About: Carbon Border Adjustment Mechanism (CBAM)

  • The European Green Deal is a plan to reduce carbon emissions by 55% by 2030 and become a climate neutral continent by 2050.
  • It aims to avert 'carbon leakage', where EU manufacturers move carbon-intensive production to countries outside the region with less stringent climate policies.
  • Importers in the EU would have to buy carbon certificates corresponding to the payable carbon price of the import had the product been produced in the continent.
  • The Commission would be responsible for reviewing and verifying declarations and managing the central platform for the sale of CBAM certificates.
  • Importers would have to annually declare the quantity and embedded emissions in the goods imported into the region in the preceding year.

Mechanism:

  • The CBAM would be introduced in parallel with the phasing out of the allocation of free allowances given out under the EU Emissions Trading System (ETS).
  • The ETS had set a cap on the amount of greenhouse gas emissions that can be released from industrial installations in certain sectors, but some allowances were given out for free to prevent carbon leakage.
  • The EU concluded that this dampened the incentive to invest in greener production, so an import-based tariff was proposed.

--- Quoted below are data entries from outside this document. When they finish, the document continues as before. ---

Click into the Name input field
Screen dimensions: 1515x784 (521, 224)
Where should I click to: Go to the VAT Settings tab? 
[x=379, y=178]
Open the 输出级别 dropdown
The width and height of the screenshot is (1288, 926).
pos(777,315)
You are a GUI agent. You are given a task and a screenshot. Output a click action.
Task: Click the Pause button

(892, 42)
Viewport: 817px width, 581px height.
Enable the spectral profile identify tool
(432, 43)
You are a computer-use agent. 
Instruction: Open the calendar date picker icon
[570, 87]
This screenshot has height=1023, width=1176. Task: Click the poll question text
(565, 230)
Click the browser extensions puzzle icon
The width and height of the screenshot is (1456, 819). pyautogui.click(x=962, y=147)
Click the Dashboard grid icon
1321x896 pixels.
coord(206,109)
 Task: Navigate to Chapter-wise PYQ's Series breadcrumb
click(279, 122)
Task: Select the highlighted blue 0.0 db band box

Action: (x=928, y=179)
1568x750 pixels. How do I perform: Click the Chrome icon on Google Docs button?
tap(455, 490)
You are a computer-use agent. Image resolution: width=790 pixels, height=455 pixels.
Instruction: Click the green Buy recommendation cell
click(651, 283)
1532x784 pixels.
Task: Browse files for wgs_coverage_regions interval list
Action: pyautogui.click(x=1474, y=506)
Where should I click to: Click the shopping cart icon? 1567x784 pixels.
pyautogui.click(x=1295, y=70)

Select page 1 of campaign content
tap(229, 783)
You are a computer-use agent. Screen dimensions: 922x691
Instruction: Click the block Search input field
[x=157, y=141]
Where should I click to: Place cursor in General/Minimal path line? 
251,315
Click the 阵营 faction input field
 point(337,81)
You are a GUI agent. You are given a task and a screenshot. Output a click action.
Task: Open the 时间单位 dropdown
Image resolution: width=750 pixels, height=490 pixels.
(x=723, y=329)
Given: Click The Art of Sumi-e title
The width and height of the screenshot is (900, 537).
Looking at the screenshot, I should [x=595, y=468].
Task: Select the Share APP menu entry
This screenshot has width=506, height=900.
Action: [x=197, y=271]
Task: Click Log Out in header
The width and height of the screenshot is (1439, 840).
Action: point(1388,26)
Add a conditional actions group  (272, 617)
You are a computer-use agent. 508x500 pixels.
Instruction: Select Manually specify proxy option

Why are countries worried?

  • CBAM would initially apply to imports of certain goods and precursors whose production is carbon-intensive and at risk of 'leakage'.
  • Eventually, it would capture more than half of the emissions in ETS covered sectors.
  • India, Brazil and South Africa would be most affected, while Mozambique would be the least-developing country.
  • India's exports in the five segments represented less than 2% of the total exports to the EU between 2019 and 2021, but its long-term effects can be severe due to the EU being India's third largest trade partner and its projected growth trajectories.
  • The two sides have agreed to intensify their engagement on carbon border measures.